GH-16033: Add GBLinear #16034

tomasfryda · 2024-01-24T16:40:51Z

Initial step of adding gblinear to automl. Now only as an optional step.

tomasfryda · 2024-01-25T11:34:31Z

h2o-py/tests/testdir_algos/automl/pyunit_automl_xgboost_gblinear_large.py

+    aml_with_gblinear = H2OAutoML(max_models=MAX_MODELS, seed=1, modeling_plan=[
+        dict(name="XGBoost", steps=[
+            dict(id="def_2", group=1, weight=10),
+            dict(id="def_1", group=2, weight=10),
+            dict(id="def_3", group=3, weight=10),
+            dict(id="grid_1", group=4, weight=90),
+            dict(id="grid_gblinear", group=4, weight=90),  # << XGBoost GBLinear booster grid
+            dict(id="lr_search", group=7, weight=30),
+        ]), dict(name="GLM", steps=[
+            dict(id="def_1", group=1, weight=10),
+        ]), dict(name="DRF", steps=[
+            dict(id="def_1", group=2, weight=10),
+            dict(id="XRT", group=3, weight=10),
+        ]), dict(name="GBM", steps=[
+            dict(id="def_5", group=1, weight=10),
+            dict(id="def_2", group=2, weight=10),
+            dict(id="def_3", group=2, weight=10),
+            dict(id="def_4", group=2, weight=10),
+            dict(id="def_1", group=3, weight=10),
+            dict(id="grid_1", group=4, weight=60),
+            dict(id="lr_annealing", group=7, weight=10),
+        ]), dict(name="DeepLearning", steps=[
+            dict(id="def_1", group=3, weight=10),
+            dict(id="grid_1", group=4, weight=30),
+            dict(id="grid_2", group=5, weight=30),
+            dict(id="grid_3", group=5, weight=30),
+        ]), dict(name="completion", steps=[
+            dict(id="resume_best_grids", group=6, weight=60),
+        ]), dict(name="StackedEnsemble", steps=[
+            dict(id="monotonic", group=9, weight=10),
+            dict(id="best_of_family_xglm", group=10, weight=10),
+            dict(id="all_xglm", group=10, weight=10),
+        ])])
+    aml_with_gblinear.train(y=ds.target, training_frame=ds.train)


Example of how to run normal automl with gblinear grid.

is this what we want to give to the customer when they want to try gblinear?
I mean if it's one single customer, I think it's fine, but it fixes AutoML behavior once and for all…

AFAIK it's just one customer and from a limited benchmark gblinear doesn't seem to bring much (except for higher training time).

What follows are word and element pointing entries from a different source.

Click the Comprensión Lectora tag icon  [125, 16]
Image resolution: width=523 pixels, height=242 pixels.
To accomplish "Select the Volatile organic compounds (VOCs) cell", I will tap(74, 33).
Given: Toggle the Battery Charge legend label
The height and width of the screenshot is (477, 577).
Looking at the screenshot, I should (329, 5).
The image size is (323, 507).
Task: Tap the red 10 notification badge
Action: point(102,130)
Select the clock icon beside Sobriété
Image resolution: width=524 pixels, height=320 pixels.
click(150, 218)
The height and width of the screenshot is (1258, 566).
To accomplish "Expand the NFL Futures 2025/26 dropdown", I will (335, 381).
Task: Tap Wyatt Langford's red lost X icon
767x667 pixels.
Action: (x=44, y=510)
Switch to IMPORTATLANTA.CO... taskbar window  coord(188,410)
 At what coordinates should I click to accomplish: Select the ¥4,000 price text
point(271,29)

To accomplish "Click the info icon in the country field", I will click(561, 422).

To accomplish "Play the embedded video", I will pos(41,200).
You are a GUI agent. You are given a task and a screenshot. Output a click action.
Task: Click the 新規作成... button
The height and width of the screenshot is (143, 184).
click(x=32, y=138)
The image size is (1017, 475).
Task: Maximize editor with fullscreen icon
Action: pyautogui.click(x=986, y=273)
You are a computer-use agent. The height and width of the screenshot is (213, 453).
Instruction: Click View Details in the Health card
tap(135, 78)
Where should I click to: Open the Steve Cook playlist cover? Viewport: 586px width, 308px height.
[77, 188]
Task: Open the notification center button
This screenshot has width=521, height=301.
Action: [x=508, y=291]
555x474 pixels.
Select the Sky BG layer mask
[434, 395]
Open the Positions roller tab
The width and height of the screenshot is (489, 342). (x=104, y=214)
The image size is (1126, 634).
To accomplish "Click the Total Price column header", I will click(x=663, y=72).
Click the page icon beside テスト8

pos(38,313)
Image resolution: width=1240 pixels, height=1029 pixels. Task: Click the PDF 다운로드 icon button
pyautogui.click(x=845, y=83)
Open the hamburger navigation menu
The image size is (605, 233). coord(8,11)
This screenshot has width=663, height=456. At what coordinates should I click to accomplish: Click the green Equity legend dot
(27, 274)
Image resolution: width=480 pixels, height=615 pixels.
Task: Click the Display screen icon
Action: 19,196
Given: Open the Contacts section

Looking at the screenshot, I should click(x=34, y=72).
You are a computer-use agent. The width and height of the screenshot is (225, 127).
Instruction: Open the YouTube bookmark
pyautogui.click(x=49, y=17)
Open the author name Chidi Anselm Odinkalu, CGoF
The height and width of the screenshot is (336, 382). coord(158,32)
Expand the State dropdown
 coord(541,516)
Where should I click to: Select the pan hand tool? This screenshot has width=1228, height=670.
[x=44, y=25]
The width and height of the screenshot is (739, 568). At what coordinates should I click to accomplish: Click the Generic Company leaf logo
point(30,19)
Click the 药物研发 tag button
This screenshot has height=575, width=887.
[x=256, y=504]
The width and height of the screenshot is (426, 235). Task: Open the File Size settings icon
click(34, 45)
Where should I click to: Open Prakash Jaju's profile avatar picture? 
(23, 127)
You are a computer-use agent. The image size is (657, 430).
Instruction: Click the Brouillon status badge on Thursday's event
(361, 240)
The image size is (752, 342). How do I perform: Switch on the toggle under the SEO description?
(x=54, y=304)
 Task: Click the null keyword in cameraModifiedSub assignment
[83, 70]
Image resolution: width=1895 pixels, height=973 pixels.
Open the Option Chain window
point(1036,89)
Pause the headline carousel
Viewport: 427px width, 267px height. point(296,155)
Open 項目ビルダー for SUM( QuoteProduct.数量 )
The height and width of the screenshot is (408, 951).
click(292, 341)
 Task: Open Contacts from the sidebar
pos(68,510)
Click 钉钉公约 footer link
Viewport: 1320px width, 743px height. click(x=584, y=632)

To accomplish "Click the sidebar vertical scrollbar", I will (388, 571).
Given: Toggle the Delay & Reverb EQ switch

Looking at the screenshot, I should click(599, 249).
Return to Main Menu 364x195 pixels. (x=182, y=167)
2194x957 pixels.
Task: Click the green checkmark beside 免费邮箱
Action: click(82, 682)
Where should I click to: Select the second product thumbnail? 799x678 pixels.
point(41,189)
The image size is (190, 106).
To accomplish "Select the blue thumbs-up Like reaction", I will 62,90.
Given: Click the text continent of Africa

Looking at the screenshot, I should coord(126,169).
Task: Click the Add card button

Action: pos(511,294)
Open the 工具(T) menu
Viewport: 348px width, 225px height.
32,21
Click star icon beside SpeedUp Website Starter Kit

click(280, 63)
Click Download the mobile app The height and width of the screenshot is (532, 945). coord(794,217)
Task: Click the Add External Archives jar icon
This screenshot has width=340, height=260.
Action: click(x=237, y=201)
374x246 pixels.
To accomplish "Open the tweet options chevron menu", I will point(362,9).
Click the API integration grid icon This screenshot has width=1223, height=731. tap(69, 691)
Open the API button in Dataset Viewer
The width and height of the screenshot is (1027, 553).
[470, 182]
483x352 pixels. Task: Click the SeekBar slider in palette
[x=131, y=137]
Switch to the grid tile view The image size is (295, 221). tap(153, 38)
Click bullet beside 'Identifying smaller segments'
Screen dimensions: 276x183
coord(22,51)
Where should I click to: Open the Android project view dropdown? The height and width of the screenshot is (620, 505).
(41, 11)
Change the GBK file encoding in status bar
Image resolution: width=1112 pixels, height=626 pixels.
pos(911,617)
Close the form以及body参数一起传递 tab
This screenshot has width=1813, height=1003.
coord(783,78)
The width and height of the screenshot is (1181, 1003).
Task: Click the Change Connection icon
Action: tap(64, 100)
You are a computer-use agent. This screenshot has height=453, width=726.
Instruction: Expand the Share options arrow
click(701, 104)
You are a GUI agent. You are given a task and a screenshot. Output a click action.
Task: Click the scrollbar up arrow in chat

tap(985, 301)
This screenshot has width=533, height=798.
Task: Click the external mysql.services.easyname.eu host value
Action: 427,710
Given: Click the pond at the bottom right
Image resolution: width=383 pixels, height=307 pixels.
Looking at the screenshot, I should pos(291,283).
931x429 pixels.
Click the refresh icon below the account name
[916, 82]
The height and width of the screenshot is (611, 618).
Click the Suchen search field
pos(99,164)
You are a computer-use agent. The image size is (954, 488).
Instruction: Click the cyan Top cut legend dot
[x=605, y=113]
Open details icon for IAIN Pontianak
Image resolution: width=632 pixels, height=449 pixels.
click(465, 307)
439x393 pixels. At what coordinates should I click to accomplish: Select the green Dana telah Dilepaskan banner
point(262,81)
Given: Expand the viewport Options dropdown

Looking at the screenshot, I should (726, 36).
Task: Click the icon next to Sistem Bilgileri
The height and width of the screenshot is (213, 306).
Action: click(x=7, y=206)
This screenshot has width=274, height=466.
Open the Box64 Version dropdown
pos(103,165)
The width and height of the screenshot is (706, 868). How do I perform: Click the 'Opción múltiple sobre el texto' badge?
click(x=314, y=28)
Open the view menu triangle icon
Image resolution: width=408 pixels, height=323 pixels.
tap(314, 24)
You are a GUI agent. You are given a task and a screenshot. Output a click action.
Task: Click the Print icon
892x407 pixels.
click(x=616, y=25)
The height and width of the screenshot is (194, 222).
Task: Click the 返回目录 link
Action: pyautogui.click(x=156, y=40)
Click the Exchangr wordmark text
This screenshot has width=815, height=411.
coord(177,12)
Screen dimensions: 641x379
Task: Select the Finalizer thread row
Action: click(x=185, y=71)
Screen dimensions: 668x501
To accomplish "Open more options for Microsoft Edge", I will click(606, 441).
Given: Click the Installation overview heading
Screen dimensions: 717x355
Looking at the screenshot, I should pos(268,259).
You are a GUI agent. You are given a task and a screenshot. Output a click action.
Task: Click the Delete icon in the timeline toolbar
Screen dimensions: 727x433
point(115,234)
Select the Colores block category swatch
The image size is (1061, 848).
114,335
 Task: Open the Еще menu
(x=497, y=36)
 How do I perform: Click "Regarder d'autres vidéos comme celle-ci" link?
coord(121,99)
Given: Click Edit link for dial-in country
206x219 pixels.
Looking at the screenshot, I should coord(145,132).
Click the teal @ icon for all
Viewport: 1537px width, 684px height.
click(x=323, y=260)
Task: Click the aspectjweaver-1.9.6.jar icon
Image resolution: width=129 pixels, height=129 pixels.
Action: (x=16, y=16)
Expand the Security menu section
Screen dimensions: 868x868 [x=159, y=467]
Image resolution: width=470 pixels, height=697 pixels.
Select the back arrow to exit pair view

But it might be worth experimenting with once we have more gblinear parameters exposed.

wendycwong · 2024-01-26T17:23:19Z

h2o-automl/src/main/java/ai/h2o/automl/modeling/XGBoostSteps.java

+            int ncols = aml().getTrainingFrame().numCols() - (aml().getBuildSpec().getNonPredictors().length +
+                    (aml().getBuildSpec().input_spec.ignored_columns != null ? aml().getBuildSpec().input_spec.ignored_columns.length : 0));
+
+            searchParams.put("_top_k", IntStream.range(0, ncols-1).boxed().toArray(Integer[]::new));


Nice to add this in now. You can uncomment it once Adam exposed those parameters.

sebhrusen

LG, thanks @tomasfryda

sebhrusen · 2024-01-29T16:12:28Z

h2o-py/tests/testdir_algos/automl/pyunit_automl_xgboost_gblinear_large.py

+    aml_with_gblinear = H2OAutoML(max_models=MAX_MODELS, seed=1, modeling_plan=[
+        dict(name="XGBoost", steps=[
+            dict(id="def_2", group=1, weight=10),
+            dict(id="def_1", group=2, weight=10),
+            dict(id="def_3", group=3, weight=10),
+            dict(id="grid_1", group=4, weight=90),
+            dict(id="grid_gblinear", group=4, weight=90),  # << XGBoost GBLinear booster grid
+            dict(id="lr_search", group=7, weight=30),
+        ]), dict(name="GLM", steps=[
+            dict(id="def_1", group=1, weight=10),
+        ]), dict(name="DRF", steps=[
+            dict(id="def_1", group=2, weight=10),
+            dict(id="XRT", group=3, weight=10),
+        ]), dict(name="GBM", steps=[
+            dict(id="def_5", group=1, weight=10),
+            dict(id="def_2", group=2, weight=10),
+            dict(id="def_3", group=2, weight=10),
+            dict(id="def_4", group=2, weight=10),
+            dict(id="def_1", group=3, weight=10),
+            dict(id="grid_1", group=4, weight=60),
+            dict(id="lr_annealing", group=7, weight=10),
+        ]), dict(name="DeepLearning", steps=[
+            dict(id="def_1", group=3, weight=10),
+            dict(id="grid_1", group=4, weight=30),
+            dict(id="grid_2", group=5, weight=30),
+            dict(id="grid_3", group=5, weight=30),
+        ]), dict(name="completion", steps=[
+            dict(id="resume_best_grids", group=6, weight=60),
+        ]), dict(name="StackedEnsemble", steps=[
+            dict(id="monotonic", group=9, weight=10),
+            dict(id="best_of_family_xglm", group=10, weight=10),
+            dict(id="all_xglm", group=10, weight=10),
+        ])])
+    aml_with_gblinear.train(y=ds.target, training_frame=ds.train)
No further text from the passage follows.